* [TRY IT] Every entry should be given again exactly, with nothing dropped.

* [PROVIDED RECORDS]
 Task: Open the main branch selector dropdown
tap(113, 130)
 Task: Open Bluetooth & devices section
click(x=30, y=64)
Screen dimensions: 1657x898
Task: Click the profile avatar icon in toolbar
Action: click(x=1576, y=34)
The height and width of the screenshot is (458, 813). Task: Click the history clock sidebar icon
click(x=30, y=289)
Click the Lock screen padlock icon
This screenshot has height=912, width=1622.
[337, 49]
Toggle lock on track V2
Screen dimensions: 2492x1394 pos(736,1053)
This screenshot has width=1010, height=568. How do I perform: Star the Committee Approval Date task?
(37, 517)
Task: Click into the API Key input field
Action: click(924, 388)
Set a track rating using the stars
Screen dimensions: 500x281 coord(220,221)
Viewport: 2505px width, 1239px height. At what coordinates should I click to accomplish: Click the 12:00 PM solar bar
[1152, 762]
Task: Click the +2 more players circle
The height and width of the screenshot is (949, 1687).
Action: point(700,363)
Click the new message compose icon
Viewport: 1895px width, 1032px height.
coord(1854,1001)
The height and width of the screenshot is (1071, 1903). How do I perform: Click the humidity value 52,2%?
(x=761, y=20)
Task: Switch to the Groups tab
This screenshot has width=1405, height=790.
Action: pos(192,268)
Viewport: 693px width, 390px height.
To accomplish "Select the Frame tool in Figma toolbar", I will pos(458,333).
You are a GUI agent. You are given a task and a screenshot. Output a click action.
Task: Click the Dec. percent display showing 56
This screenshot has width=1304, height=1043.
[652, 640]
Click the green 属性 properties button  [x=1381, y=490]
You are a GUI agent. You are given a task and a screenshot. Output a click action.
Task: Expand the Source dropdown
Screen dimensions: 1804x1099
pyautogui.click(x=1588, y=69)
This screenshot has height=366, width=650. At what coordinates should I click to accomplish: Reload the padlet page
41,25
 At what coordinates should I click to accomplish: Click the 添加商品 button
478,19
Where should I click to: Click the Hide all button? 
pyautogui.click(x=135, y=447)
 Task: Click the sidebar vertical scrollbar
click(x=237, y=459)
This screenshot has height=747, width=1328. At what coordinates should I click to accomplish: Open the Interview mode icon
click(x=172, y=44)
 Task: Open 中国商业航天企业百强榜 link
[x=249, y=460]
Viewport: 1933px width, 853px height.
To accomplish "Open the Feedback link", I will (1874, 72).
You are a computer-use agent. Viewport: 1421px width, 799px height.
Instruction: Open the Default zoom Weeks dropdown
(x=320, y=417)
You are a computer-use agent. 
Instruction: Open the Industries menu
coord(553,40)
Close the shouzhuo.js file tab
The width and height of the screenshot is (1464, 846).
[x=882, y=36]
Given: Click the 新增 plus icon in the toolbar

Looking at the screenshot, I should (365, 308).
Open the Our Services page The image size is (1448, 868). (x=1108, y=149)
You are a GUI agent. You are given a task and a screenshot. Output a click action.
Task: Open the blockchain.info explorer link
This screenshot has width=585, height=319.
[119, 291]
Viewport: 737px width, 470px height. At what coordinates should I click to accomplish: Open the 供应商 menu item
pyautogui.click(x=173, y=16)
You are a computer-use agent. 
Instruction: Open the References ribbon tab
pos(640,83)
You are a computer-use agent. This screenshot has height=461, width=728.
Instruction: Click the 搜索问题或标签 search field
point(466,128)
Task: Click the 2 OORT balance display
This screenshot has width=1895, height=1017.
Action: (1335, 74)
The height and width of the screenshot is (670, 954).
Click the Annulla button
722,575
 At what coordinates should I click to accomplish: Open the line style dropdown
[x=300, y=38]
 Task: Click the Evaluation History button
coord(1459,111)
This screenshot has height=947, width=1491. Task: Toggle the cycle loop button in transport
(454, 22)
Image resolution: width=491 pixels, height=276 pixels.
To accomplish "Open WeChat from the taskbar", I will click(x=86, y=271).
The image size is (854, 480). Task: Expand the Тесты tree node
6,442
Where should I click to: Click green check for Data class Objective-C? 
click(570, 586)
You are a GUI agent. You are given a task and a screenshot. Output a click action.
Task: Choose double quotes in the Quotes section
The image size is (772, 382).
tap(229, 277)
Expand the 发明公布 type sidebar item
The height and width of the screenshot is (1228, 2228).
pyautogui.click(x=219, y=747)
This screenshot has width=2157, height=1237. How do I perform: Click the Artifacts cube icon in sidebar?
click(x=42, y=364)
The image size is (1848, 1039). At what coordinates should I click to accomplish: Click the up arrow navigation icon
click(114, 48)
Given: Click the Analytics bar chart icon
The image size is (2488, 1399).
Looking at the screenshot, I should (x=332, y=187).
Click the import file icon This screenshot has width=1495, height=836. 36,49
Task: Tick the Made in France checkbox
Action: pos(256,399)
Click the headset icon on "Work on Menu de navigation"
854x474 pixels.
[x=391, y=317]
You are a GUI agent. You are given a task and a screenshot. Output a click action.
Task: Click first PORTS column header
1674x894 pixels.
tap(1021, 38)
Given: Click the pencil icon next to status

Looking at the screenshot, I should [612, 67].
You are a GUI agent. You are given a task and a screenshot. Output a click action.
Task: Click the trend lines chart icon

* [ANSWER TO THE EXERCISE]
 Task: Open the main branch selector dropdown
tap(113, 130)
 Task: Open Bluetooth & devices section
click(x=30, y=64)
Screen dimensions: 1657x898
Task: Click the profile avatar icon in toolbar
Action: click(x=1576, y=34)
The height and width of the screenshot is (458, 813). Task: Click the history clock sidebar icon
click(x=30, y=289)
Click the Lock screen padlock icon
This screenshot has height=912, width=1622.
[337, 49]
Toggle lock on track V2
Screen dimensions: 2492x1394 pos(736,1053)
This screenshot has width=1010, height=568. How do I perform: Star the Committee Approval Date task?
(37, 517)
Task: Click into the API Key input field
Action: click(924, 388)
Set a track rating using the stars
Screen dimensions: 500x281 coord(220,221)
Viewport: 2505px width, 1239px height. At what coordinates should I click to accomplish: Click the 12:00 PM solar bar
[1152, 762]
Task: Click the +2 more players circle
The height and width of the screenshot is (949, 1687).
Action: point(700,363)
Click the new message compose icon
Viewport: 1895px width, 1032px height.
coord(1854,1001)
The height and width of the screenshot is (1071, 1903). How do I perform: Click the humidity value 52,2%?
(x=761, y=20)
Task: Switch to the Groups tab
This screenshot has width=1405, height=790.
Action: pos(192,268)
Viewport: 693px width, 390px height.
To accomplish "Select the Frame tool in Figma toolbar", I will pos(458,333).
You are a GUI agent. You are given a task and a screenshot. Output a click action.
Task: Click the Dec. percent display showing 56
This screenshot has width=1304, height=1043.
[652, 640]
Click the green 属性 properties button  [x=1381, y=490]
You are a GUI agent. You are given a task and a screenshot. Output a click action.
Task: Expand the Source dropdown
Screen dimensions: 1804x1099
pyautogui.click(x=1588, y=69)
This screenshot has height=366, width=650. At what coordinates should I click to accomplish: Reload the padlet page
41,25
 At what coordinates should I click to accomplish: Click the 添加商品 button
478,19
Where should I click to: Click the Hide all button? 
pyautogui.click(x=135, y=447)
 Task: Click the sidebar vertical scrollbar
click(x=237, y=459)
This screenshot has height=747, width=1328. At what coordinates should I click to accomplish: Open the Interview mode icon
click(x=172, y=44)
 Task: Open 中国商业航天企业百强榜 link
[x=249, y=460]
Viewport: 1933px width, 853px height.
To accomplish "Open the Feedback link", I will (1874, 72).
You are a computer-use agent. Viewport: 1421px width, 799px height.
Instruction: Open the Default zoom Weeks dropdown
(x=320, y=417)
You are a computer-use agent. 
Instruction: Open the Industries menu
coord(553,40)
Close the shouzhuo.js file tab
The width and height of the screenshot is (1464, 846).
[x=882, y=36]
Given: Click the 新增 plus icon in the toolbar

Looking at the screenshot, I should (365, 308).
Open the Our Services page The image size is (1448, 868). (x=1108, y=149)
You are a GUI agent. You are given a task and a screenshot. Output a click action.
Task: Open the blockchain.info explorer link
This screenshot has width=585, height=319.
[119, 291]
Viewport: 737px width, 470px height. At what coordinates should I click to accomplish: Open the 供应商 menu item
pyautogui.click(x=173, y=16)
You are a computer-use agent. 
Instruction: Open the References ribbon tab
pos(640,83)
You are a computer-use agent. This screenshot has height=461, width=728.
Instruction: Click the 搜索问题或标签 search field
point(466,128)
Task: Click the 2 OORT balance display
This screenshot has width=1895, height=1017.
Action: (1335, 74)
The height and width of the screenshot is (670, 954).
Click the Annulla button
722,575
 At what coordinates should I click to accomplish: Open the line style dropdown
[x=300, y=38]
 Task: Click the Evaluation History button
coord(1459,111)
This screenshot has height=947, width=1491. Task: Toggle the cycle loop button in transport
(454, 22)
Image resolution: width=491 pixels, height=276 pixels.
To accomplish "Open WeChat from the taskbar", I will click(x=86, y=271).
The image size is (854, 480). Task: Expand the Тесты tree node
6,442
Where should I click to: Click green check for Data class Objective-C? 
click(570, 586)
You are a GUI agent. You are given a task and a screenshot. Output a click action.
Task: Choose double quotes in the Quotes section
The image size is (772, 382).
tap(229, 277)
Expand the 发明公布 type sidebar item
The height and width of the screenshot is (1228, 2228).
pyautogui.click(x=219, y=747)
This screenshot has width=2157, height=1237. How do I perform: Click the Artifacts cube icon in sidebar?
click(x=42, y=364)
The image size is (1848, 1039). At what coordinates should I click to accomplish: Click the up arrow navigation icon
click(114, 48)
Given: Click the Analytics bar chart icon
The image size is (2488, 1399).
Looking at the screenshot, I should (x=332, y=187).
Click the import file icon This screenshot has width=1495, height=836. 36,49
Task: Tick the Made in France checkbox
Action: pos(256,399)
Click the headset icon on "Work on Menu de navigation"
854x474 pixels.
[x=391, y=317]
You are a GUI agent. You are given a task and a screenshot. Output a click action.
Task: Click first PORTS column header
1674x894 pixels.
tap(1021, 38)
Given: Click the pencil icon next to status

Looking at the screenshot, I should [612, 67].
You are a GUI agent. You are given a task and a screenshot. Output a click action.
Task: Click the trend lines chart icon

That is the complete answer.